THE PROBLEM
Each entry below is to be extracted exactly.

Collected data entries

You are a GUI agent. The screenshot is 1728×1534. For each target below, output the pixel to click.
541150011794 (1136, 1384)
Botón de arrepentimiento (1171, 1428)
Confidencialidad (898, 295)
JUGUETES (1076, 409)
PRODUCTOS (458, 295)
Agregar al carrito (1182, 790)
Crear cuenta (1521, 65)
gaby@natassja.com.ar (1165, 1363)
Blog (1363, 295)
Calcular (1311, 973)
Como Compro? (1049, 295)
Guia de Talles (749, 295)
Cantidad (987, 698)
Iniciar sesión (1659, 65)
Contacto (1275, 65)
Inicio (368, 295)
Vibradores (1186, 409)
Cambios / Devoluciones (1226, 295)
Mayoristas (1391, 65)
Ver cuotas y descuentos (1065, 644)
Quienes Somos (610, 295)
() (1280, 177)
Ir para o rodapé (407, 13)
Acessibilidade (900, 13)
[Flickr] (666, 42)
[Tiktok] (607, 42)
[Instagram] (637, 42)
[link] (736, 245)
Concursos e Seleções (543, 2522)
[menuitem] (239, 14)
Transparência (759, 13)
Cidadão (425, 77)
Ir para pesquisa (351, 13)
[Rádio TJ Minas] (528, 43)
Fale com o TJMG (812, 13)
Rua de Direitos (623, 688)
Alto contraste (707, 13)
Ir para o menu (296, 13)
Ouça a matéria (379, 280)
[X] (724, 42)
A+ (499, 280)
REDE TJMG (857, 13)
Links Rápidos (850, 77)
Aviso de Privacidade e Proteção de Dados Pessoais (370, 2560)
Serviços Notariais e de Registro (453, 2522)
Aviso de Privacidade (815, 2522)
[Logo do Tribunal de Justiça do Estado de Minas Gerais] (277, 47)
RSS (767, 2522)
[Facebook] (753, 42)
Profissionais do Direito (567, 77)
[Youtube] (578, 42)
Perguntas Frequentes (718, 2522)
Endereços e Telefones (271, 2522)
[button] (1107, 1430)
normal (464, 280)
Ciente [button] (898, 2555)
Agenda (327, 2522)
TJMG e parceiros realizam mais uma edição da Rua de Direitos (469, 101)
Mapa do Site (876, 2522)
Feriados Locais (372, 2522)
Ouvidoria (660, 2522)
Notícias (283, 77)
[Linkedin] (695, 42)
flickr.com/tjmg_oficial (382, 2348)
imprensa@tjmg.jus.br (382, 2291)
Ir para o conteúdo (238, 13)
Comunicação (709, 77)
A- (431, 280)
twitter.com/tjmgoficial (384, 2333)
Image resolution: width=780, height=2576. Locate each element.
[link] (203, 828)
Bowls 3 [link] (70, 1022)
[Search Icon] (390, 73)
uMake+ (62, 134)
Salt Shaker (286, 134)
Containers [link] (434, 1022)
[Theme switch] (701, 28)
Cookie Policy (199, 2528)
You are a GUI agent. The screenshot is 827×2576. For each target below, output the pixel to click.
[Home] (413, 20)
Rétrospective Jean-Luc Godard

EXERCISE OUTPUT
You are a GUI agent. The screenshot is 1728×1534. For each target below, output the pixel to click.
541150011794 (1136, 1384)
Botón de arrepentimiento (1171, 1428)
Confidencialidad (898, 295)
JUGUETES (1076, 409)
PRODUCTOS (458, 295)
Agregar al carrito (1182, 790)
Crear cuenta (1521, 65)
gaby@natassja.com.ar (1165, 1363)
Blog (1363, 295)
Calcular (1311, 973)
Como Compro? (1049, 295)
Guia de Talles (749, 295)
Cantidad (987, 698)
Iniciar sesión (1659, 65)
Contacto (1275, 65)
Inicio (368, 295)
Vibradores (1186, 409)
Cambios / Devoluciones (1226, 295)
Mayoristas (1391, 65)
Ver cuotas y descuentos (1065, 644)
Quienes Somos (610, 295)
() (1280, 177)
Ir para o rodapé (407, 13)
Acessibilidade (900, 13)
[Flickr] (666, 42)
[Tiktok] (607, 42)
[Instagram] (637, 42)
[link] (736, 245)
Concursos e Seleções (543, 2522)
[menuitem] (239, 14)
Transparência (759, 13)
Cidadão (425, 77)
Ir para pesquisa (351, 13)
[Rádio TJ Minas] (528, 43)
Fale com o TJMG (812, 13)
Rua de Direitos (623, 688)
Alto contraste (707, 13)
Ir para o menu (296, 13)
Ouça a matéria (379, 280)
[X] (724, 42)
A+ (499, 280)
REDE TJMG (857, 13)
Links Rápidos (850, 77)
Aviso de Privacidade e Proteção de Dados Pessoais (370, 2560)
Serviços Notariais e de Registro (453, 2522)
Aviso de Privacidade (815, 2522)
[Logo do Tribunal de Justiça do Estado de Minas Gerais] (277, 47)
RSS (767, 2522)
[Facebook] (753, 42)
Profissionais do Direito (567, 77)
[Youtube] (578, 42)
Perguntas Frequentes (718, 2522)
Endereços e Telefones (271, 2522)
[button] (1107, 1430)
normal (464, 280)
Ciente [button] (898, 2555)
Agenda (327, 2522)
TJMG e parceiros realizam mais uma edição da Rua de Direitos (469, 101)
Mapa do Site (876, 2522)
Feriados Locais (372, 2522)
Ouvidoria (660, 2522)
Notícias (283, 77)
[Linkedin] (695, 42)
flickr.com/tjmg_oficial (382, 2348)
imprensa@tjmg.jus.br (382, 2291)
Ir para o conteúdo (238, 13)
Comunicação (709, 77)
A- (431, 280)
twitter.com/tjmgoficial (384, 2333)
Image resolution: width=780, height=2576. Locate each element.
[link] (203, 828)
Bowls 3 [link] (70, 1022)
[Search Icon] (390, 73)
uMake+ (62, 134)
Salt Shaker (286, 134)
Containers [link] (434, 1022)
[Theme switch] (701, 28)
Cookie Policy (199, 2528)
You are a GUI agent. The screenshot is 827×2576. For each target below, output the pixel to click.
[Home] (413, 20)
Rétrospective Jean-Luc Godard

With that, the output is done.